*Task*. Can the data below be set down again exactly, line for line?

*Supplied records*.
══════════════════════════════

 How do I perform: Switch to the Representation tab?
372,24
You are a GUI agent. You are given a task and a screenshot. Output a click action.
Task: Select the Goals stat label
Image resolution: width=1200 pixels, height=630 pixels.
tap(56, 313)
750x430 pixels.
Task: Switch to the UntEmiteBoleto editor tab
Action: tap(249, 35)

══════════════════════════════

*Output of the exercise*.
 How do I perform: Switch to the Representation tab?
372,24
You are a GUI agent. You are given a task and a screenshot. Output a click action.
Task: Select the Goals stat label
Image resolution: width=1200 pixels, height=630 pixels.
tap(56, 313)
750x430 pixels.
Task: Switch to the UntEmiteBoleto editor tab
Action: tap(249, 35)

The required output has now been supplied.